**Work task:** Reproduce the entries shown below only from the line with "Toggle the BTC: Price [USD] legend entry" down to the line with "You are a GUI", keeping both end lines and copying each one exactly.

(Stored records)
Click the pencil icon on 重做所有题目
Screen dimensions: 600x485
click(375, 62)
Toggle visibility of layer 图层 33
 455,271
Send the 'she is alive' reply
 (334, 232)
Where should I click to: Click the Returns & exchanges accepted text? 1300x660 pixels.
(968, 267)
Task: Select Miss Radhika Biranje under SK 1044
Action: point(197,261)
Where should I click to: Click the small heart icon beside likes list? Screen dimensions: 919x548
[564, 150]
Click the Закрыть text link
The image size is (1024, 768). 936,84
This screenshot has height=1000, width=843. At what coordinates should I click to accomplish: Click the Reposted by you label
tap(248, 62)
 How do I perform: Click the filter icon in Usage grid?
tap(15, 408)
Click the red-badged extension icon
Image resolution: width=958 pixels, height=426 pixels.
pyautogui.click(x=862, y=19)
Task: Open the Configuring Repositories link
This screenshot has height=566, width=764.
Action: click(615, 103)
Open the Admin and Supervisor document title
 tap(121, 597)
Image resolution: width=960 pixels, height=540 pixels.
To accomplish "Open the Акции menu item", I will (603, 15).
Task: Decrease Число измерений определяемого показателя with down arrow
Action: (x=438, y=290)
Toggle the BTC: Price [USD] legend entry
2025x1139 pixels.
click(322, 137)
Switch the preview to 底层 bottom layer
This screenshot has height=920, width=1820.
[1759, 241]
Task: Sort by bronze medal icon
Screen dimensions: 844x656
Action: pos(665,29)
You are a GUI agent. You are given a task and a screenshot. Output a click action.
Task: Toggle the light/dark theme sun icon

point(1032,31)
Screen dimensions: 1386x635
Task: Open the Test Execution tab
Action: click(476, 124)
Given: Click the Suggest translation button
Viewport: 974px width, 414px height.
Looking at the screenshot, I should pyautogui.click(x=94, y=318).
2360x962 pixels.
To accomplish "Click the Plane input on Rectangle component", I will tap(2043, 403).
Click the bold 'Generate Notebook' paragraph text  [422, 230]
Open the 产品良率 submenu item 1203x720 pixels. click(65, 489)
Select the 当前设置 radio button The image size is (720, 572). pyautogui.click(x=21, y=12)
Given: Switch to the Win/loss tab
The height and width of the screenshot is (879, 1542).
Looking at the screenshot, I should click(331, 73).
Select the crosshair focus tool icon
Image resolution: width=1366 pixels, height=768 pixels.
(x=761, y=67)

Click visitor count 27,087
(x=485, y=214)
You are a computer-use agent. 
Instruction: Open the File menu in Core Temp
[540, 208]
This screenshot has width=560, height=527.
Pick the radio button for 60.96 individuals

**Solution:**
Toggle the BTC: Price [USD] legend entry
2025x1139 pixels.
click(322, 137)
Switch the preview to 底层 bottom layer
This screenshot has height=920, width=1820.
[1759, 241]
Task: Sort by bronze medal icon
Screen dimensions: 844x656
Action: pos(665,29)
You are a GUI agent. You are given a task and a screenshot. Output a click action.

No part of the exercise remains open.